Immune checkpoint correlation analysis
Following the normalization of the transcriptomic data from groups C1 and C2, we utilized the t-test statistical method to conduct a differential expression analysis, aiming to investigate the significant disparities in immune checkpoint genes between the two groups. These disparities were intuitively visualized using a box plot. Furthermore, we examined the Pearson correlation between the differentially expressed genes identified by machine learning and the immune checkpoint genes. The outcomes were presented via a correlation heatmap, unveiling potential associations between them.
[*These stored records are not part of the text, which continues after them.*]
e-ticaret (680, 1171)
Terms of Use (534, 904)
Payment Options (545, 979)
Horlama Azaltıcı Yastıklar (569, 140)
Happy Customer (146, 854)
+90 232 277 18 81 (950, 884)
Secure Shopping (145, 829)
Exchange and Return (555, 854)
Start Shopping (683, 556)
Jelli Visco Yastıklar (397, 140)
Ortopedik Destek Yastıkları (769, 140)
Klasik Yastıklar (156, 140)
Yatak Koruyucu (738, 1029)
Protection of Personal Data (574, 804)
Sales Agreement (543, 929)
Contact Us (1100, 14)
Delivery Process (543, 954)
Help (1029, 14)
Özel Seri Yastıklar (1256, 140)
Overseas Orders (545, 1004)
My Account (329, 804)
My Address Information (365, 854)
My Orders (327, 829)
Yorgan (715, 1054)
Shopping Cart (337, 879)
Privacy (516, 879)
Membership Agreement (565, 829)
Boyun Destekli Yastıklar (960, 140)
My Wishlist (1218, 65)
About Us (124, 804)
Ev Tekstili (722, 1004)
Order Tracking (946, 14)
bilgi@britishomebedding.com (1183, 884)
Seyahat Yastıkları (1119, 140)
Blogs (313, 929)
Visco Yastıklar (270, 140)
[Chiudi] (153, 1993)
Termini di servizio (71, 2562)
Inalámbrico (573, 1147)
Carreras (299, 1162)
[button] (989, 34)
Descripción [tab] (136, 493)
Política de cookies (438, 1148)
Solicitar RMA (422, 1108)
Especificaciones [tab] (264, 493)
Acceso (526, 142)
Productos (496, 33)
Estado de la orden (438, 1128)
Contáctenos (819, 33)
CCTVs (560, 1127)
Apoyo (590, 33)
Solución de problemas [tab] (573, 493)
The Human Protein Atlas analysis
We utilized the immunohistochemical staining image data from the HPA database to evaluate the distribution differences of proteins in normal and cancerous tissues. Specifically, we conducted immunohistochemical analysis on the expression levels of BIRC5, CENPA, and MMP11 proteins in normal prostate tissue, low-grade prostate cancer, and high-grade prostate cancer tissues.
Single-cell analysis
In the processing of the GSE137829 dataset, quality control is initially performed on the single-cell transcriptome data from the six included prostate cancer samples, adhering to the criteria of nFeature_RNA > 500, percent.mt < 20%, and nCount_RNA > 1000. Subsequently, the Harmony package is utilized for data integration and dimensionality reduction to eliminate batch effects. Cluster analysis is conducted to identify distinct cell populations, and these populations are annotated via marker genes to ascertain their biological characteristics. Visualization of the enriched cell populations is carried out for specific genes, namely BIRC5, CENPA, and MMP11. Thereafter, these cell populations undergo Gene Set Enrichment Analysis (GSEA) to understand the potential roles of these genes in prostate cancer.
Virtual screening
Initially, we identified the RIRC5 protein’s crystal structure, designated as 4a0i, from the Protein Data Bank (PDB) to serve as our research target. Following this, we constructed a simulation box centered at the spatial location of the ligand. Post protonation of the receptor, we executed a molecular docking study using Autodock Vina software, involving it and 1662 natural products that had been subjected to energy minimization. Ultimately, we filtered out potential therapeutic drugs based on the Binding Affinity values of each molecule.